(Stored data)
______________________________

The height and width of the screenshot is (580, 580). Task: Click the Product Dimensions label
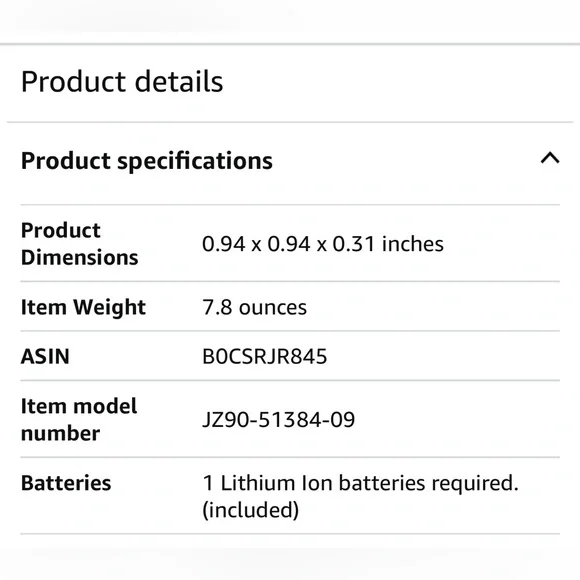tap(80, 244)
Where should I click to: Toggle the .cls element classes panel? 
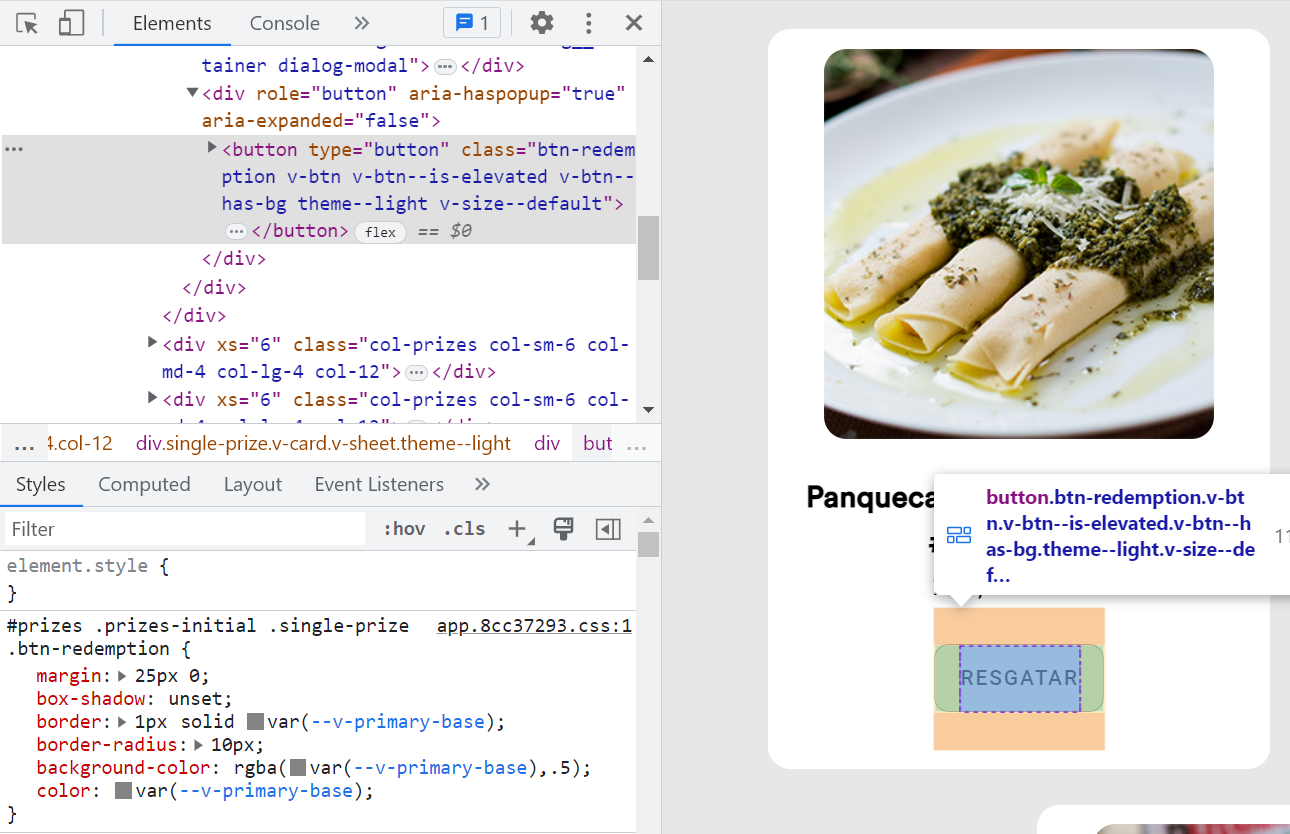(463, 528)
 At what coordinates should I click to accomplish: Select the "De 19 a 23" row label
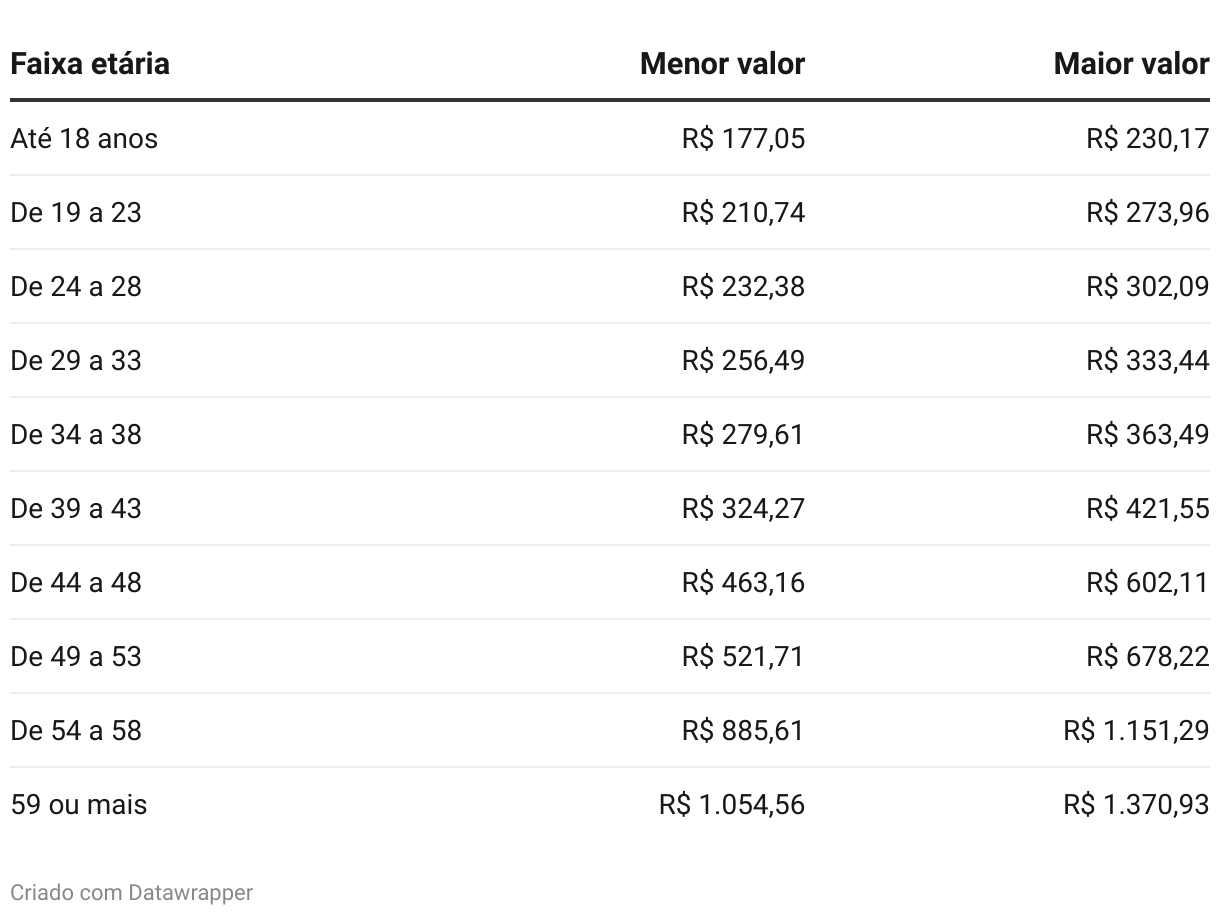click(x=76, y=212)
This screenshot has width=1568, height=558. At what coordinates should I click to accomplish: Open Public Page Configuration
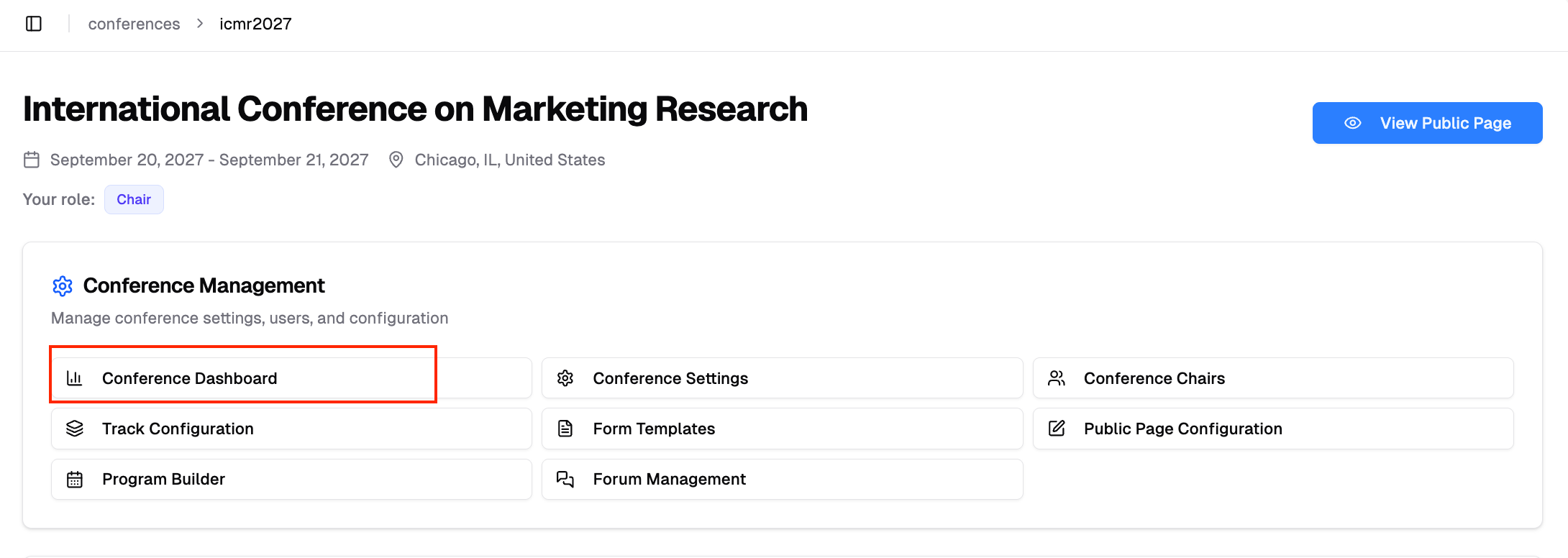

______________________________

**The problem**: Please give a word-for-word transcript of the lines from the one holding "At what coordinates should I click to accomplish: Select" through the final line of the entries, both ends kept, with no pictures.

**Result**:
 At what coordinates should I click to accomplish: Select the "De 19 a 23" row label
click(x=76, y=212)
This screenshot has width=1568, height=558. At what coordinates should I click to accomplish: Open Public Page Configuration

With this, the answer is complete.